Insgesamt hätten die Ponys im Jahr 60 Arbeitstage. "Jedes Sportpferd muss mehr arbeiten und wird mehr gefordert", findet Marktmeisterin Ariane Haas, die ebenfalls um Verständnis für die Attraktion wirbt. "Viele hauen drauf, ohne zu sehen, worum es geht." Sie kenne Ponys aus ähnlichen Betrieben, die 36 Jahre alt wurden: "Welches Pony wird schon so alt, wenn es gequält wird?", so Haas.

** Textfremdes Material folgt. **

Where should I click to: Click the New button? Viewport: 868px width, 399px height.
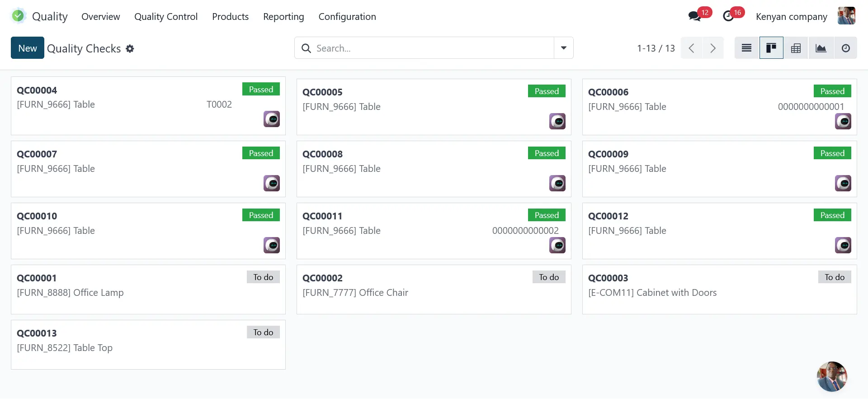click(28, 48)
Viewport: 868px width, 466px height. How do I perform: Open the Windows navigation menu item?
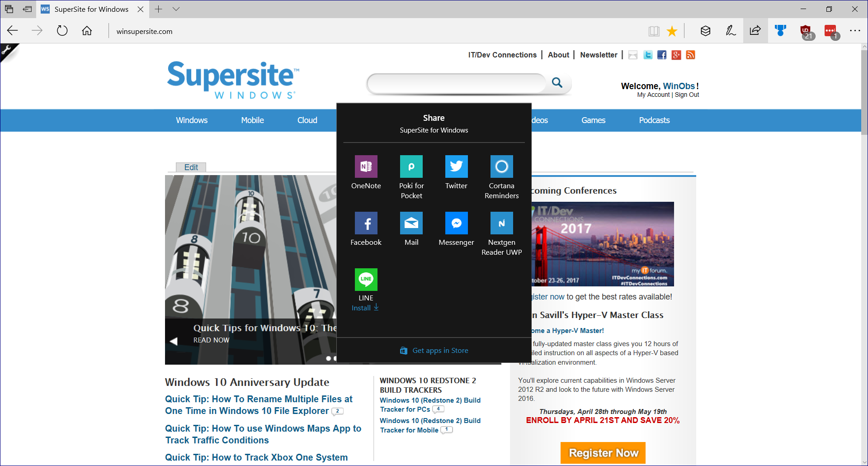coord(192,120)
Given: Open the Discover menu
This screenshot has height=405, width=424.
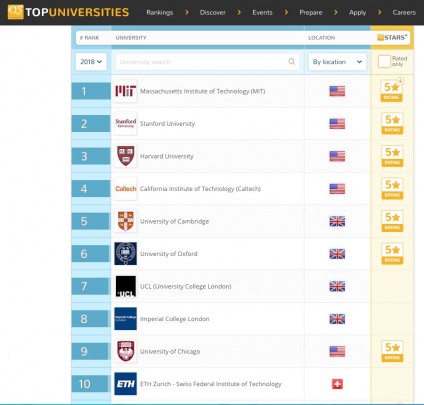Looking at the screenshot, I should [213, 12].
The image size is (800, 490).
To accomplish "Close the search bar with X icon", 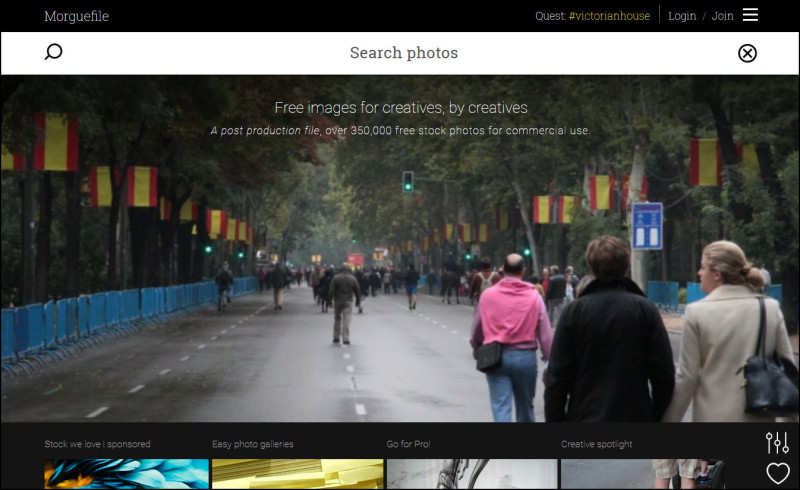I will tap(747, 53).
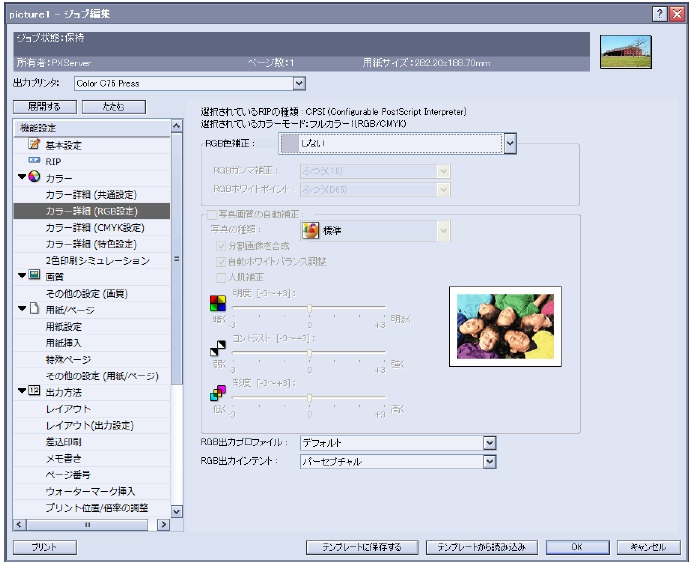Open the RGB色補正 dropdown

(509, 144)
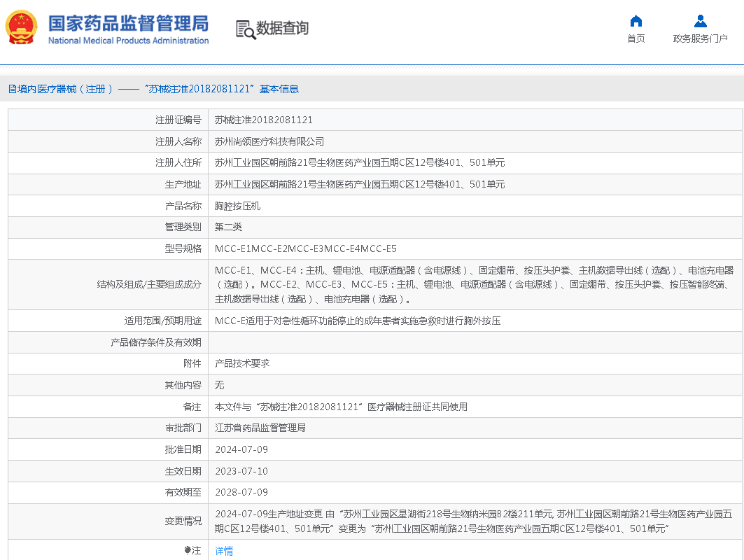The height and width of the screenshot is (560, 744).
Task: Open the 产品技术要求 attachment entry
Action: click(x=242, y=363)
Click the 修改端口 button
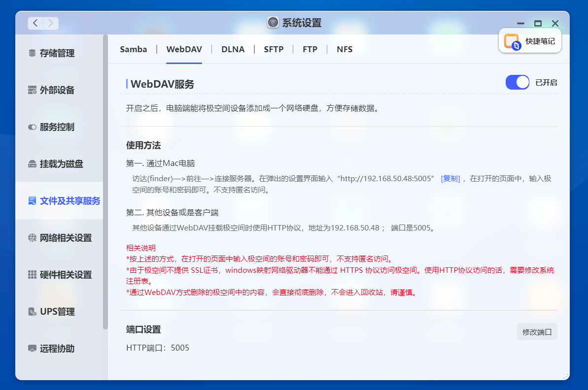This screenshot has width=588, height=390. (537, 331)
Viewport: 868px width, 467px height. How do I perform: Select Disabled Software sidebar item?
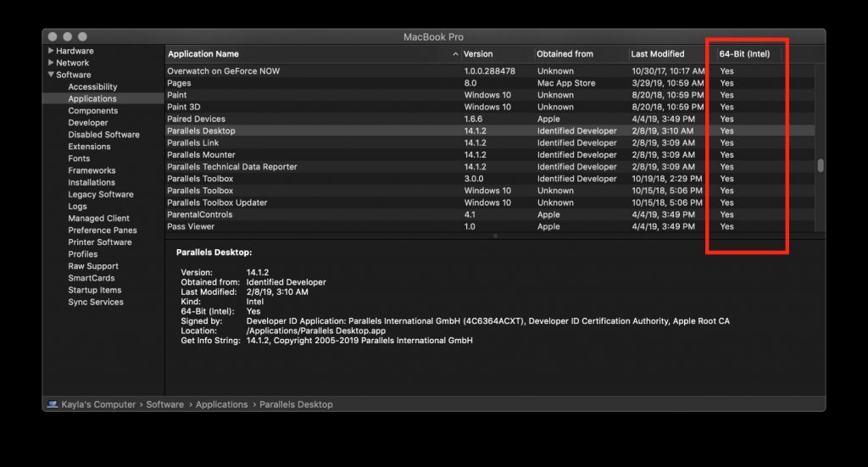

Betreiber Bügler wünscht sich etwas mehr Verständnis und auch, "dass die Leute nachfragen und sich richtig informieren, bevor sie uns angreifen. Ich würde es gern erklären, aber habe oft gar nicht die Chance dazu". Viele würden beispielsweise glauben, dass der "Reitpalast" die gleichen Öffnungszeiten wie der Rummel (11 bis 24 Uhr) hätte.

"Das stimmt nicht und würde sich für uns gar nicht lohnen." In der Regel sei spätestens um 20 Uhr im "Reitpalast" Schluss: "Zu uns kommen nur Familien mit Kindern, und die sind abends nicht mehr da."

Nina Weiß hebt gerade ihre kleine Tochter vom Pony. Auch sie habe gemischte Gefühle: "Es ist ein Zwiespalt wie im Zoo. Eigentlich würde man sich eine artgerechte Haltung wünschen, aber für die Kinder geht man dann halt doch mal hin."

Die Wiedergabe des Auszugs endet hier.